-- Exercise goal --
The expected response is a copy of every line in the entries below that includes the word "before".

-- Records for processing --
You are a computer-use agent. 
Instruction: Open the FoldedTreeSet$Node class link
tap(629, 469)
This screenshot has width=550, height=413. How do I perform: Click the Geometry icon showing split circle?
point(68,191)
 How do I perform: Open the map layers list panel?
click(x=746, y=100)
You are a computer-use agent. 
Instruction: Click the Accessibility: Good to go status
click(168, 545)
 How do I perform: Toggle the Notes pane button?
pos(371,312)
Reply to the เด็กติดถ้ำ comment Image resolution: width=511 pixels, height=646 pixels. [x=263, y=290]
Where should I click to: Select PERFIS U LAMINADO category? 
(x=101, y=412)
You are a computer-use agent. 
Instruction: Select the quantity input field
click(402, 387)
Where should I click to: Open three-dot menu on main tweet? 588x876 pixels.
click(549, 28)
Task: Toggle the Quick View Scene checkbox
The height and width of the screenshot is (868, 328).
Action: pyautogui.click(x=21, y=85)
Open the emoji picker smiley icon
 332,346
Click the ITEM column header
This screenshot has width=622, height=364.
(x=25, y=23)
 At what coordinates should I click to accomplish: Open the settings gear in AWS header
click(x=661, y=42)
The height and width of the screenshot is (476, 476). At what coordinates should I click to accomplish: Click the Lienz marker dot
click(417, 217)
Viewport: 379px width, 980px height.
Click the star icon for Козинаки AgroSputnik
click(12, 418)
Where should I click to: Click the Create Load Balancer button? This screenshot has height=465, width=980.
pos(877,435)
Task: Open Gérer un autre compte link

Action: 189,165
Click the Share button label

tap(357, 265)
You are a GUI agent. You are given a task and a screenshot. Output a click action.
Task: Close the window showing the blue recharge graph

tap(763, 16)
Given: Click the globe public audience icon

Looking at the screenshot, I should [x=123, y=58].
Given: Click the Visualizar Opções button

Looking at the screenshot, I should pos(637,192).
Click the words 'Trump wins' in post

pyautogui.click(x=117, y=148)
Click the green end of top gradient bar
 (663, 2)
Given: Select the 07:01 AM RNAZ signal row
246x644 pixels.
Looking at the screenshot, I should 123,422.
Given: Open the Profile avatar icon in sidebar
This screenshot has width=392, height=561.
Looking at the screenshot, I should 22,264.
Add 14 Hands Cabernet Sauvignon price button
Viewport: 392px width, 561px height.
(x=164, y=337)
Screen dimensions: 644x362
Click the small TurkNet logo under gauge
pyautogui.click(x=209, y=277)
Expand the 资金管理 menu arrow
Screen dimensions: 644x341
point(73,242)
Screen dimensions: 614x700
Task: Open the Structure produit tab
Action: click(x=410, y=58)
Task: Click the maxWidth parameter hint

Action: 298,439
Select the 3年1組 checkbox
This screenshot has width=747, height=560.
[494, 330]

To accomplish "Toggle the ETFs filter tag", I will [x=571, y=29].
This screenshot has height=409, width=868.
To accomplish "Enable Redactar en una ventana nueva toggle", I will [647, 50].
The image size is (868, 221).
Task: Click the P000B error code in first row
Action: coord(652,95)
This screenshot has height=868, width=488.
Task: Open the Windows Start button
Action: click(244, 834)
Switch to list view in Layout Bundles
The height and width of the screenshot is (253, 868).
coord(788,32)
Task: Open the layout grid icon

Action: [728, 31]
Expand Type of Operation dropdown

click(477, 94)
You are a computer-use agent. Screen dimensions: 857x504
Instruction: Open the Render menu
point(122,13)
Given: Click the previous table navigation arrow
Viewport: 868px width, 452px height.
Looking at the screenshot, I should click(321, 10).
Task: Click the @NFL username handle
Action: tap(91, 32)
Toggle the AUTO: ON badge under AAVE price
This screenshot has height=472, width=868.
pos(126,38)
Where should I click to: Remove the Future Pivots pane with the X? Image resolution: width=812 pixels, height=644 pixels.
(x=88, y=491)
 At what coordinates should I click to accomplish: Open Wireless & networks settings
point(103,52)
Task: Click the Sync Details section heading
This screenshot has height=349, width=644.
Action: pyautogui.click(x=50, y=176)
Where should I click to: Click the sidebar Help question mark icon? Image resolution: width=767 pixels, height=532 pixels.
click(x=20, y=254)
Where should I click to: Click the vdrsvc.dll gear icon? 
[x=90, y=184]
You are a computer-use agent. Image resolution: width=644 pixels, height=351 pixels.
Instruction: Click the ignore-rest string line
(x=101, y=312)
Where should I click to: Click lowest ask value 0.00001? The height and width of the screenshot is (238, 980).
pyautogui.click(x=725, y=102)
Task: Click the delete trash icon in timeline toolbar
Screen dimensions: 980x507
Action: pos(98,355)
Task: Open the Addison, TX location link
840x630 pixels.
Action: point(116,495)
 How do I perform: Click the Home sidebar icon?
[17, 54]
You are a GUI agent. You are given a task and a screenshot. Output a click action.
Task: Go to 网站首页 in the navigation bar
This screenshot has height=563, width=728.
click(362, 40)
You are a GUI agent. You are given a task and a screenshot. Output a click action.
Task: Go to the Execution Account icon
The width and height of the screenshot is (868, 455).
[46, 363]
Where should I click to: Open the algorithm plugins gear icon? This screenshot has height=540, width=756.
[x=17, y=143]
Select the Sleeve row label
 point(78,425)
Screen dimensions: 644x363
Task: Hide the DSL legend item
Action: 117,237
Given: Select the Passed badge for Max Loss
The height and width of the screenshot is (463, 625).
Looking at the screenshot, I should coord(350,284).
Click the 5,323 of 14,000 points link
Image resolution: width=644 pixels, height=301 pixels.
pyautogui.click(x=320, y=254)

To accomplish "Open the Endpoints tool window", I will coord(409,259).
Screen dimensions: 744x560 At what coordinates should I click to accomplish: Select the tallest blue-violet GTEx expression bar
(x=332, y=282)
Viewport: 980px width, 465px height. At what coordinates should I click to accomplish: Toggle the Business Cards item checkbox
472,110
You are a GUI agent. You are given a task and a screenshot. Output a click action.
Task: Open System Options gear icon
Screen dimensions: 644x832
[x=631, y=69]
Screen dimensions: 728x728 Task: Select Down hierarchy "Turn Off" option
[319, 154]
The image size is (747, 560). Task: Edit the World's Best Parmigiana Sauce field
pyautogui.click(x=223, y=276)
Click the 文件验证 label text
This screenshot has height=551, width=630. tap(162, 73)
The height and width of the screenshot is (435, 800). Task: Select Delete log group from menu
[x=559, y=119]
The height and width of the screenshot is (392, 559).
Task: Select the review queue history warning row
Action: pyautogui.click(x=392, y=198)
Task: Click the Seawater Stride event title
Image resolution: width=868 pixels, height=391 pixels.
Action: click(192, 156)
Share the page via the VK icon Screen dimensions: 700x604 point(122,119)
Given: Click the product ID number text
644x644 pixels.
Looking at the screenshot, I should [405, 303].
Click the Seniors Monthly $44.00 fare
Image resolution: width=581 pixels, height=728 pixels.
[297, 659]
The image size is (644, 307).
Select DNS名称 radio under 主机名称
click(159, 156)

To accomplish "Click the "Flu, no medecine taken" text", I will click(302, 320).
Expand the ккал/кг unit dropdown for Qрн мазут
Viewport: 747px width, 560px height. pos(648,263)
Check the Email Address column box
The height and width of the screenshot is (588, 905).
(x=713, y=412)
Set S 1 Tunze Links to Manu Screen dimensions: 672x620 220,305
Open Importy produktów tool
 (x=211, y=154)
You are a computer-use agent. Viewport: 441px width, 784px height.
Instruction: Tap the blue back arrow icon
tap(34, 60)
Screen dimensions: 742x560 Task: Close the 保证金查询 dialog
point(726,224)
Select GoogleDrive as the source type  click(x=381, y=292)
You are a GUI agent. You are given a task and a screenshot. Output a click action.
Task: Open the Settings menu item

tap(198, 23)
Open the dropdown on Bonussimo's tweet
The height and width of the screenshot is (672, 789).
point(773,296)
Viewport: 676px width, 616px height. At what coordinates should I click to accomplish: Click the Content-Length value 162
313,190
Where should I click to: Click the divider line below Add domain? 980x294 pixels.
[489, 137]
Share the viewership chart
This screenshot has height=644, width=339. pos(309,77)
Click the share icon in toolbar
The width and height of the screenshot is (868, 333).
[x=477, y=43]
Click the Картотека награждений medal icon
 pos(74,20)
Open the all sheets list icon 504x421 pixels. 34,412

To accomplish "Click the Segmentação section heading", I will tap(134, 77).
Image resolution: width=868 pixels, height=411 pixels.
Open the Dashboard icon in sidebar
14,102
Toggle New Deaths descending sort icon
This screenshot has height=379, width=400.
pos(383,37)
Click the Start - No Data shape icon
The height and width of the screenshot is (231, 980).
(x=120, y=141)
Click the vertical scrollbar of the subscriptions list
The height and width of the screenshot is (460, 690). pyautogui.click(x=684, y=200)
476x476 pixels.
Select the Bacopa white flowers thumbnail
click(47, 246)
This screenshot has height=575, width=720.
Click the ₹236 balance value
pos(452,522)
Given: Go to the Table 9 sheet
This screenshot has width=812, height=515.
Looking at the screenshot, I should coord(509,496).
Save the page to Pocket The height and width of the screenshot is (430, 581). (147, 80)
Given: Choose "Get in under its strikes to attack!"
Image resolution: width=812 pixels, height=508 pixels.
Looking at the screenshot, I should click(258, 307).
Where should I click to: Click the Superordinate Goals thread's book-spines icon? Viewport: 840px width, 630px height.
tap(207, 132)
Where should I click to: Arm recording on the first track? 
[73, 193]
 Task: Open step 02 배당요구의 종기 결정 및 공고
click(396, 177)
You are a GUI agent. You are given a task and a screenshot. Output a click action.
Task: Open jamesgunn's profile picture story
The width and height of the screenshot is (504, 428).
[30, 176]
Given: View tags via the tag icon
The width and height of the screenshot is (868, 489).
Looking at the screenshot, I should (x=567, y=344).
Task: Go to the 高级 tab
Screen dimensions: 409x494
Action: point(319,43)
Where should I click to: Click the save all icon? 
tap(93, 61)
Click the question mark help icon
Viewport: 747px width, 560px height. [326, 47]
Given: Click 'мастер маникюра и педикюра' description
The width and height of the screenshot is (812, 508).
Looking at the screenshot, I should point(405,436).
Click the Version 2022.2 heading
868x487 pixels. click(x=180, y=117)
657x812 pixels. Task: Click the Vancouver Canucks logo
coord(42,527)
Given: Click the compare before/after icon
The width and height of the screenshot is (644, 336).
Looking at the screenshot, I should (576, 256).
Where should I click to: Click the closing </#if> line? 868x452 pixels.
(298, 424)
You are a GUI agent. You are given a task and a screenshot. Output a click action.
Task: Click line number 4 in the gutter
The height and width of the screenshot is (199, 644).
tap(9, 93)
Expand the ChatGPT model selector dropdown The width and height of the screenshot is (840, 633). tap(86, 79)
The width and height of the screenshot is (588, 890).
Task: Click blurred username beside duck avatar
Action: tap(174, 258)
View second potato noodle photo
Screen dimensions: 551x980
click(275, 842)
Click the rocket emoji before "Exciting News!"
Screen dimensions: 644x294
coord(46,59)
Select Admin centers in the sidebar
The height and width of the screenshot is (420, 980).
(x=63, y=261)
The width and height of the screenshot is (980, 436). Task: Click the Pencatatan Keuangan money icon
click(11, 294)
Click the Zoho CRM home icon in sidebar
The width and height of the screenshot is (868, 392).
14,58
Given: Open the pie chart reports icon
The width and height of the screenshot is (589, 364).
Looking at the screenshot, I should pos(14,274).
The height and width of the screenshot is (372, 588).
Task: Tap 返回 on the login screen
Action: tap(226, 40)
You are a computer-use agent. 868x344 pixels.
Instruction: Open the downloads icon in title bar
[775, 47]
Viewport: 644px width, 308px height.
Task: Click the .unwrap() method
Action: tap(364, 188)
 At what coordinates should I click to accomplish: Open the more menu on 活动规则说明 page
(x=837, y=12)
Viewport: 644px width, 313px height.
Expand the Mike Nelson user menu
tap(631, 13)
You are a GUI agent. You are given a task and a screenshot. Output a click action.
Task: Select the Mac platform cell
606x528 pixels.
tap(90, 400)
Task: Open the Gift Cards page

-- Your solution --
Given: Click the compare before/after icon
Click the rocket emoji before "Exciting News!"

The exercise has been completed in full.